Alcohol addiction and alcoholism are the terms used for when a person becomes physically and/or emotionally dependant on the consumption of alcoholic beverages. Like any other addiction, alcohol addiction is gradually developed over time, harmful to the users mind and body, and very difficult to stop. Depending on the severity of the addiction and the amounts of alcohol being consumed, alcohol addiction can be a life threatening situation and often requires professional help to treat and overcome.
Fortunately, in this day and age, there are treatment centers and rehabilitation programs that have proven to be very effective in treating alcohol addiction with some private rehabilitation centers having success rates of over 75%. Success rates of rehabilitation programs vary from around 5% to 75% so it is crucial to get the best help that you can for treating alcohol addiction.
Fators In Achieving Long Lasting Sobriety
Long Term Inpatient Rehab – When it comes to treatment for alcohol addiction, long term rehabilitation programs yield the highest success rates.

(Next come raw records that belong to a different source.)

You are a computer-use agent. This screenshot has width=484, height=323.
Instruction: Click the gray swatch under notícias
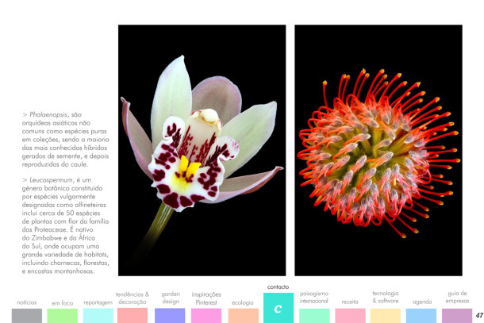click(x=27, y=315)
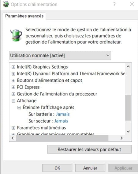Image resolution: width=138 pixels, height=174 pixels.
Task: Collapse the Affichage node
Action: click(x=13, y=101)
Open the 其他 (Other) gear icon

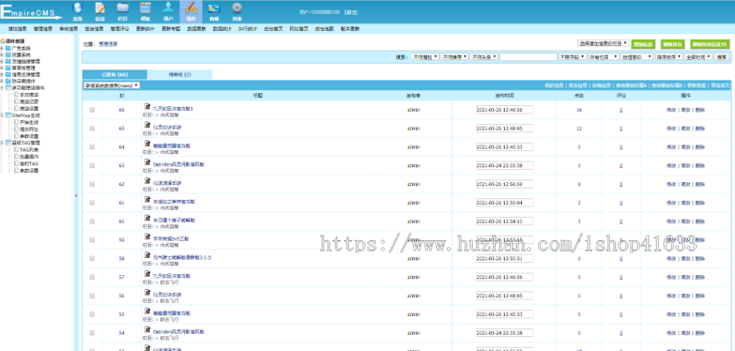pyautogui.click(x=236, y=10)
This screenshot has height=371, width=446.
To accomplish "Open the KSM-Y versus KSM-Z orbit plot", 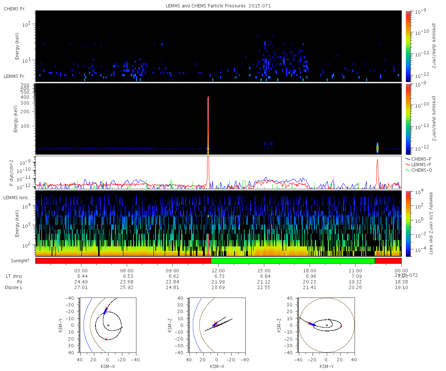I will (326, 325).
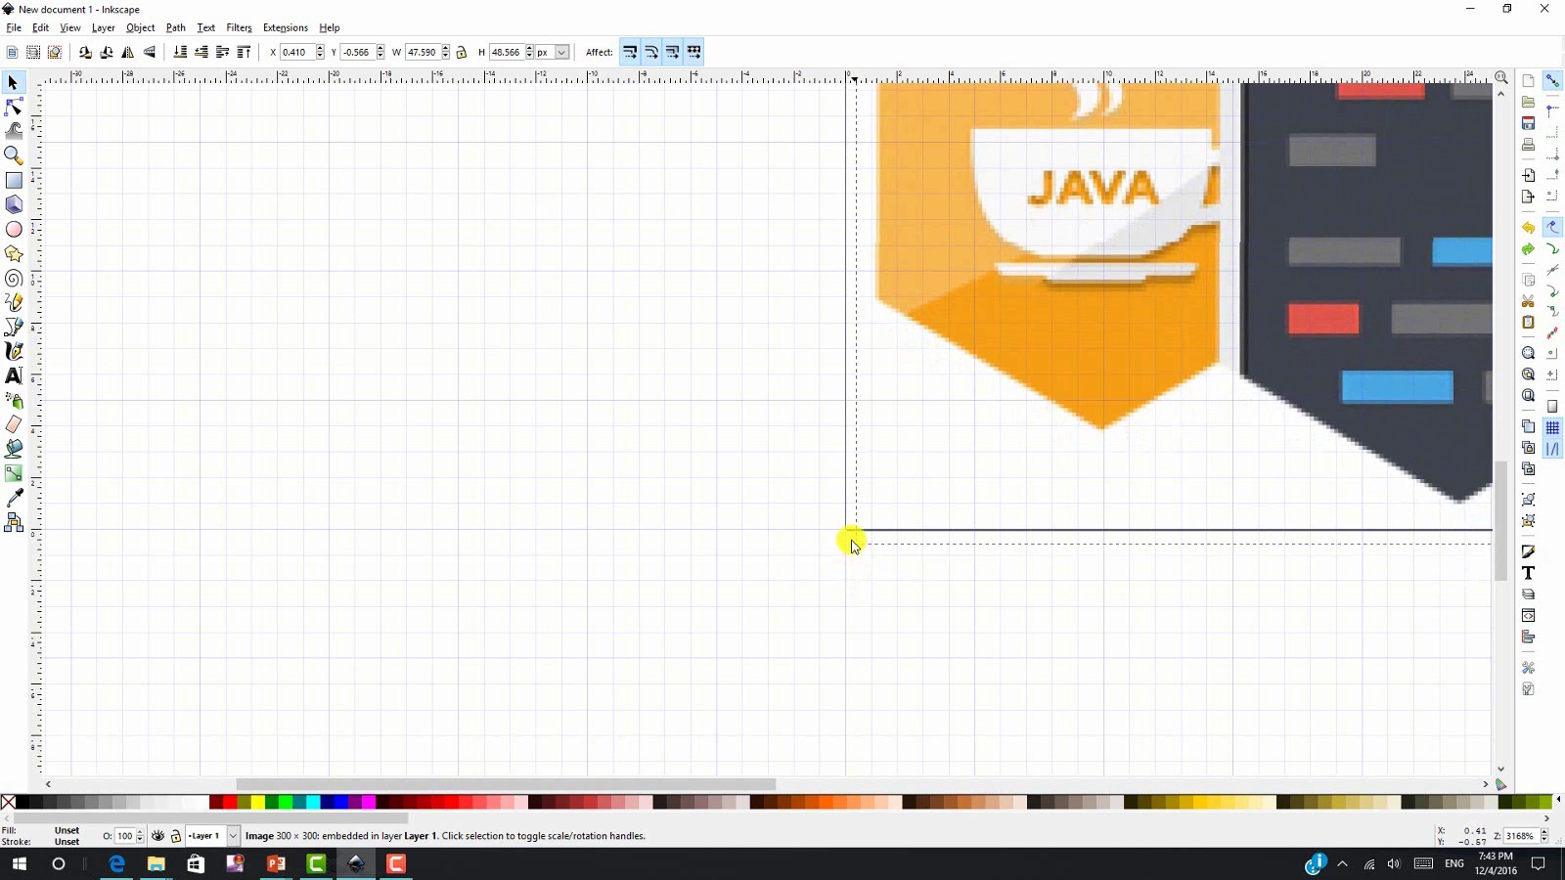This screenshot has height=880, width=1565.
Task: Click the Save document icon
Action: click(x=1528, y=123)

The longer that a patient is able to stay in treatment, the greater the chance for a successful and lasting recovery. Long term inpatient, or residential, rehab is classified as a program that has a duration of more than 30 days where the patient resides at the treatment center.
Detoxification – Highly successful programs have a detox portion of their program which focuses on renewing the patients health and safely getting them threw the withdrawal period ithout the use of additional drugs. When the detox period is complete, patients are feeling well and are then able to focus on self improvement.
Cognitive Behavioral Therapy – Evidence has proven the effectiveness of cognitive therapy for the treatment of alcohol addiction. CBT is a therapy approach used to solve problems such as addiction by dealing with issues such as behavior, dysfunctional emotions and a person’s thought process. CBT originated through a merger of behavior and cognitive therapy with a major aspect of both types of therapy relating to the person dealing with things in present time which helps them make new decisions that are not dictated by their past.